PR: Eric Meyreles ‘18*

Summary:

Wesleyan finished last season at 6-2, very much in the mix as one of the top teams in the league. They did it with a dynamic, powerful defense that was complemented by a run based offense that very rarely turned the ball over. This is usually a pretty solid and sustainable formula for success. However, the Cardinals lost a lot of the pieces that made that formula work in the offseason. They are that rare team that could go either way this season. They could rely on their depth and have young players step up to help them make the leap to the true top tier, or they could fall to the middle of the pack.

* [Task input]:
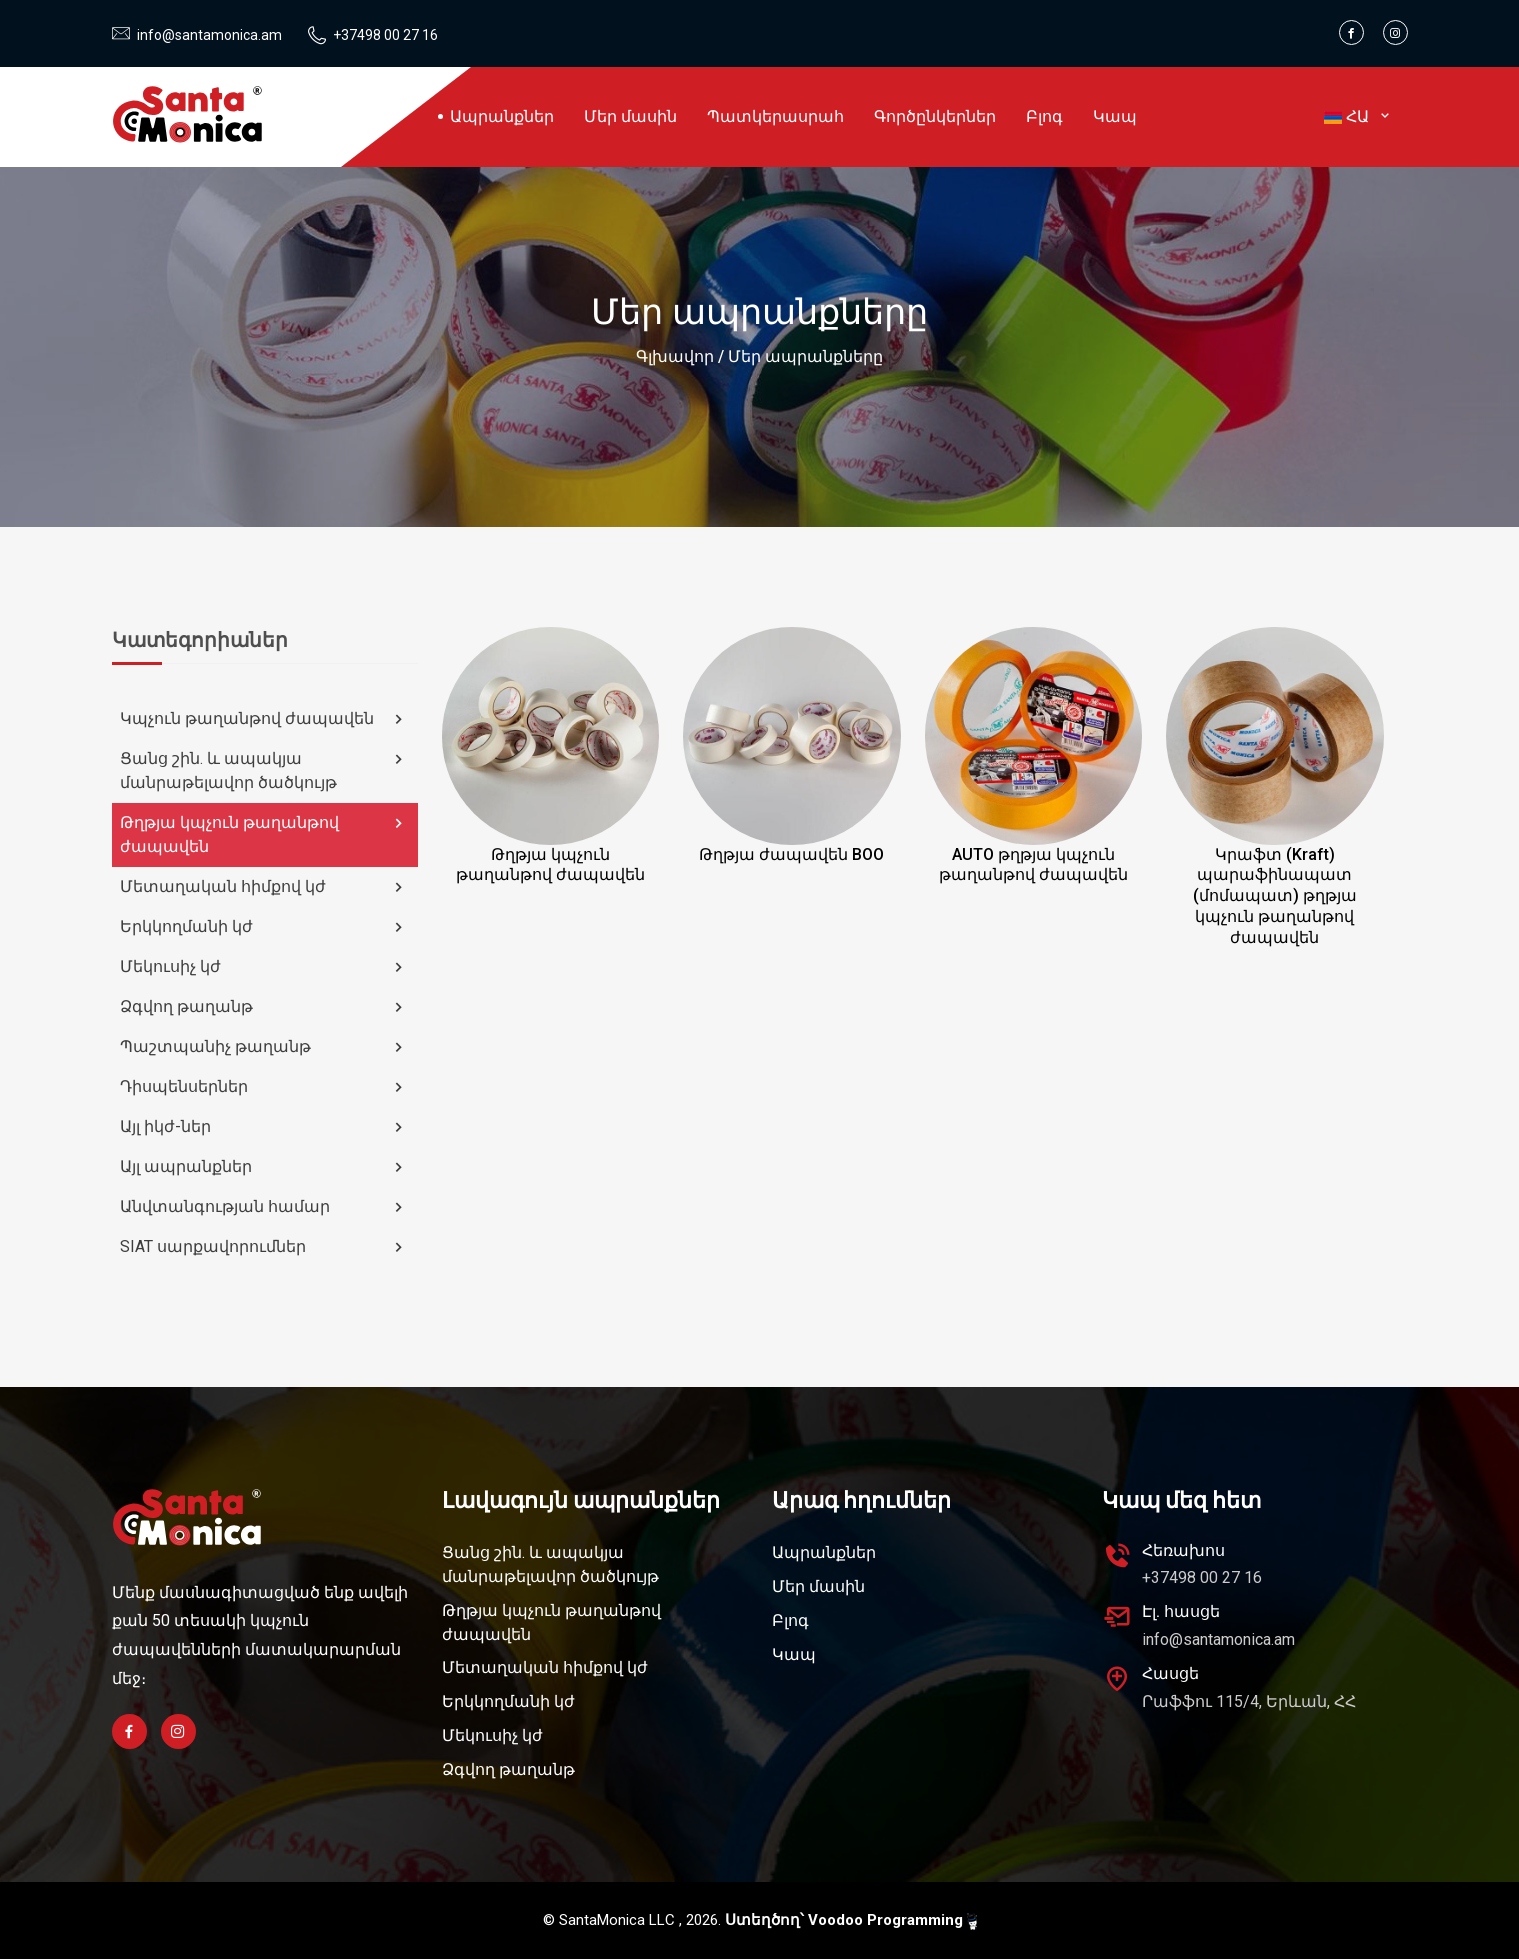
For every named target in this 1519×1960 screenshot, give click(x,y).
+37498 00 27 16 (385, 35)
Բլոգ (1044, 116)
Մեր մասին (630, 116)
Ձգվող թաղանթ (264, 1007)
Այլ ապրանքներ (264, 1167)
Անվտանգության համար (264, 1207)
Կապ (1115, 116)
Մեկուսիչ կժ (264, 967)
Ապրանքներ (502, 116)
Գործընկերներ (935, 116)
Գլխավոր (675, 356)
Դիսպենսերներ (264, 1087)
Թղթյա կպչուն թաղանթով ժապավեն (264, 834)
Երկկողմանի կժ (264, 927)
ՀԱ (1358, 116)
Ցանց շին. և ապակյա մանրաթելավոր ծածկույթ (264, 770)
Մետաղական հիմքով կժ (264, 887)
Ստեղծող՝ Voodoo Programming (851, 1921)
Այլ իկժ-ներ (264, 1127)
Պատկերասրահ (775, 116)
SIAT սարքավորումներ (264, 1247)
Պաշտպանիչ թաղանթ (264, 1047)
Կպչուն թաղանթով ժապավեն (264, 719)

* [Task requirements]:
A – Summarize the Wesleyan preview in two sentences.
B – Return, word for word, the lines of the records from the one containing "Պատկերասրահ (775, 116)" through the last line of the records, both ends included.
The text has nothing to do with the records.

* [Problem solutions]:
A – Wesleyan went 6-2 last season as one of the league's top teams, winning with a powerful defense and a run-based offense that rarely turned the ball over. After losing many of those pieces in the offseason, the Cardinals could either use their depth and young players to reach the top tier or fall to the middle of the pack.

B –
Պատկերասրահ (775, 116)
SIAT սարքավորումներ (264, 1247)
Պաշտպանիչ թաղանթ (264, 1047)
Կպչուն թաղանթով ժապավեն (264, 719)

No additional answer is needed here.